Clarkson makes significant sums of cash out of being very opinionated - and good luck to him - but neither the Lexus, the car he was pointing the finger at, or the Legend are 'crap' - they are both fine pieces of automotive engineering. As for 'soulless', substitute 'imageless' and I might have agreed with him.
Until Clarkson's outburst I thought I would focus this long term test report on perhaps 'a world exclusive'. Following my former colleague Mark Catterall's long term road test report on the that nothing went wrong with a Legend - it did - so I believed. I had thought that Legends were invincible but I had discovered a problem with our test car. But, just to put the minds' of all at Honda at ease it was only that the interior boot release was not working and a quick visit to our local dealer did the necessary trick. A mechanic discovered that the isolator switch in the glove compartment of the car had been switched on, meaning the boot could not be opened from the inside. Apparently, it is claimed, some people don't like an interior boot release for security reasons, presumably preferring to get out of a warm car in the cold of winter to open the boot by hand - strange creatures, people.

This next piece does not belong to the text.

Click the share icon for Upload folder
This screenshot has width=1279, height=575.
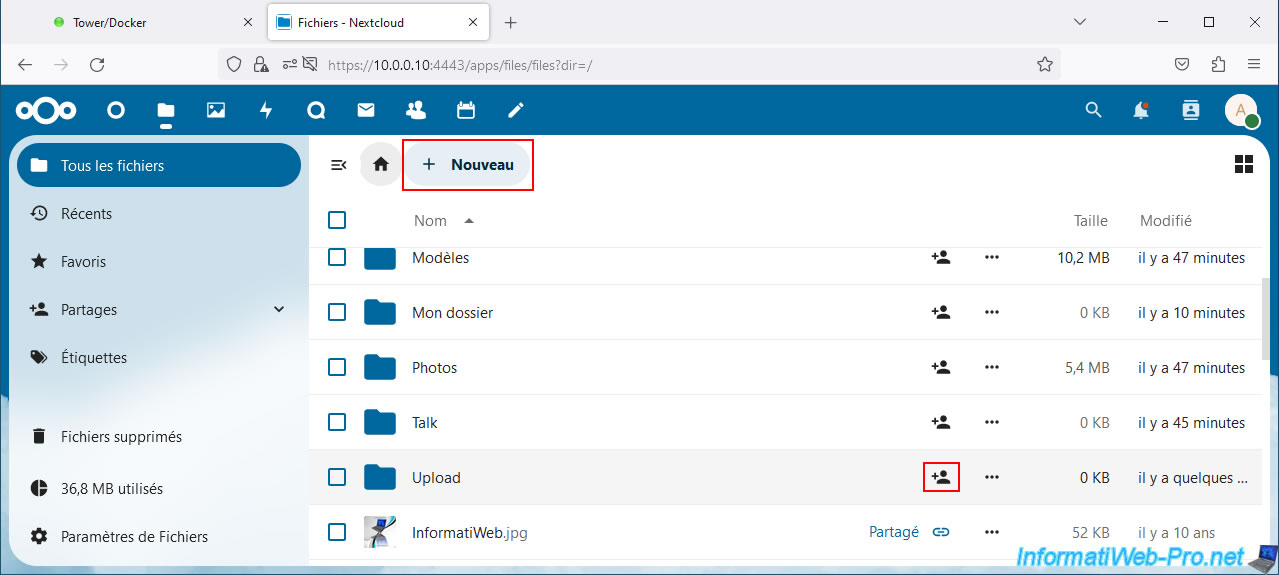(941, 478)
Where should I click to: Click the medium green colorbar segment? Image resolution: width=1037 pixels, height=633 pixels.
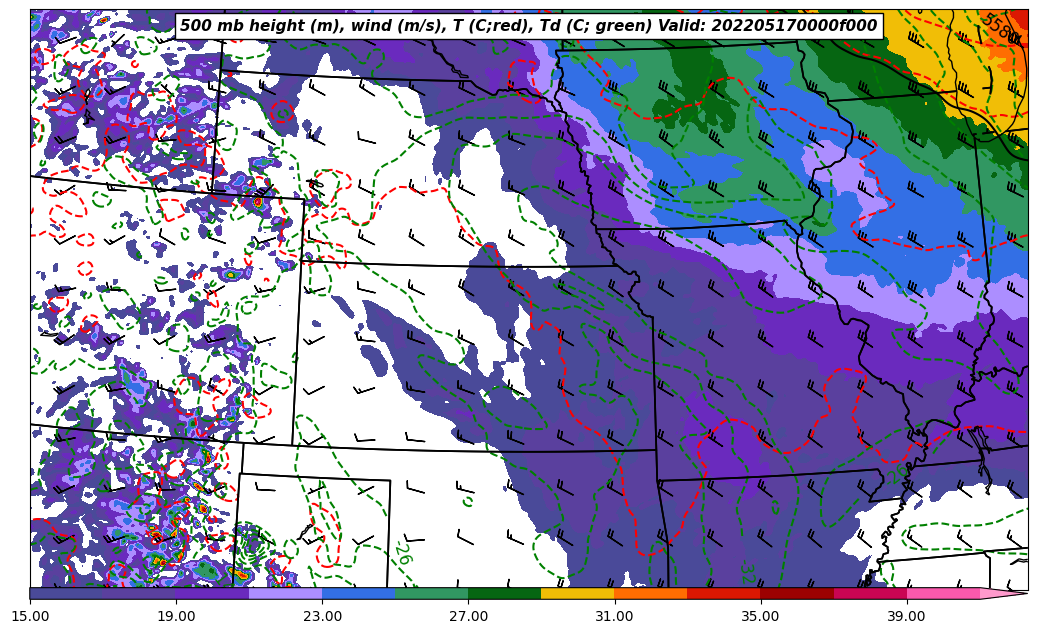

So while I was fooled by the Legend but you don't need to be. If your style is all about brashness and image then it won't matter to you because the Legend, like the Lexus, is not your bag. But, I suspect for many executives those days are numbered and the more understated a car is the more appealing it becomes. And so the Legend , where sales are on the rise, is just your type of car - an armchair on wheels.
The latest Legend - it is due to undergo a major facelift for the 1999 model year following an unveiling at last month's Paris Motor Show - was launched two years ago and in the first 10 months of this year 340 models have been sold. In the first six months of this year 238 units were sold, against 166 for the same period last year. A company spokesman said: 'Like the previous Legend, the new one seems to be a bit of a 'slow burner' with the numbers slowly creeping up after a slow start.'
The Legend is gimmickless - but every feature the busy executive could possibly want is standard - it is certainly not a fashion statement but it is - to use the Japanese phrase Soukai - pleasant, light and relaxing to drive. Noise is superbly damped, ergonomically the controls are easily accessible on the cockpit-style dashboard and centre console, the boot is cavernous as is interior space and the 3.5-litre V6 205 PS engine is a positive delight particularly as the power surges through the rev band.
Leather upholstery, CD autochanger, air conditioning and cruise control all help to make driving the Legend a pleasurable experience. It is only a pity that the yuppieness of the 80s has still to finally give way to a period of understated class which would bring the likes of the Legend into their own. While the size of the Honda is one of its many virtues and it is larger in all dimensions than the BMW 5-series, Mercedes-Benz E-class and Lexus GS300 - it is also one of its downsides as at almost five metres in length it presents parking problems particularly in multi-storey car parks where its sheer bulk means it protrudes out of the parking space some distance. But what male executive ever complained about size!
The Legend is not a ball of fire to drive in true Clarkson style but, there again, company executives are unlikely to test their company car for understeer, oversteer or any other type of steer - unlike the man himself. What they do want is a quality, cost-effective package which the Legend undoubtedly is.